The release of the concept paper is part of a review of the EMA guideline published in 2007 that provides advice on first-in-human clinical trials, in particular on the data needed to enable their appropriate design and allow the initiation of treatment in trial participants. This review identified those parts of the current guideline that need to be amended to take into account the evolution of practices in the conduct of these studies since the guideline was first published. The review also takes into account the lessons learnt from the incident which took place during a Phase I first-in-human clinical trial in Rennes, France, in January 2016.

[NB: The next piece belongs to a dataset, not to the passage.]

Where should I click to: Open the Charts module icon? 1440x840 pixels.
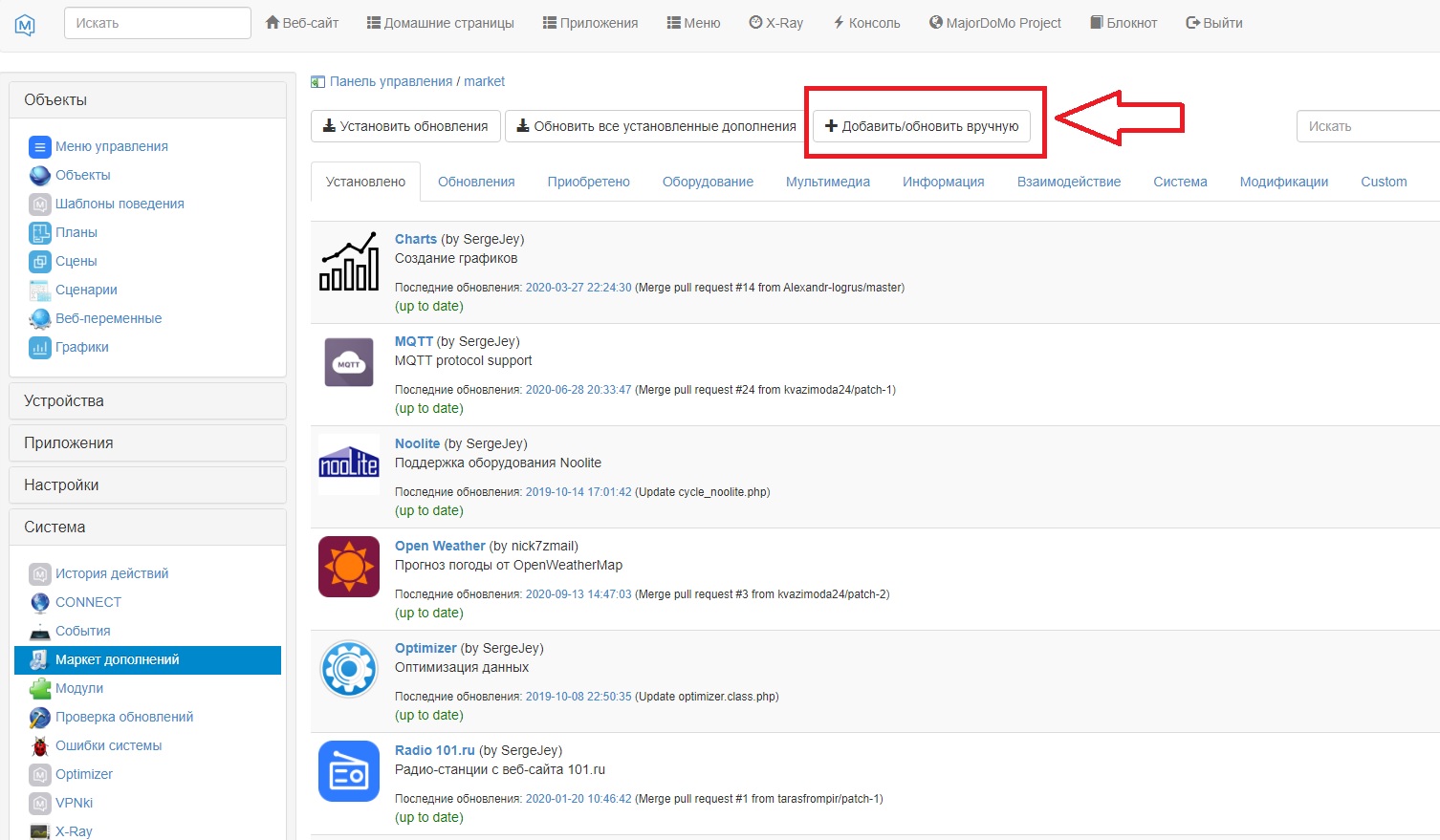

The EMA said that in recent years, the practice for conducting first-in-human clinical trials has evolved towards a more integrated approach, with sponsors conducting several steps of clinical development within a single clinical trial protocol (e.g. to assess single and multiple ascending doses, food interactions, or different age groups). This responds to the need for a structured approach to the conduct of these trials, with incremental decisions on next steps based on the data collected at each previous step. This enables an approach designed for the specificities of each medicine, its mechanism of action, and intended therapeutic use.
The concept paper, setting out the proposed changes to the guideline, was prepared by an EU-wide expert group that includes experts from the national competent authorities who authorize clinical trials in the EU and it was adopted by the Committee for Medicinal Products for Human Use. The EMA said that it addresses the increased complexity of the protocols of first-in-human clinical trials.
This concept paper and the comments received from stakeholders will form the basis for an update of the guideline. A draft revised guideline is expected to be published before the end of 2016 for consultation.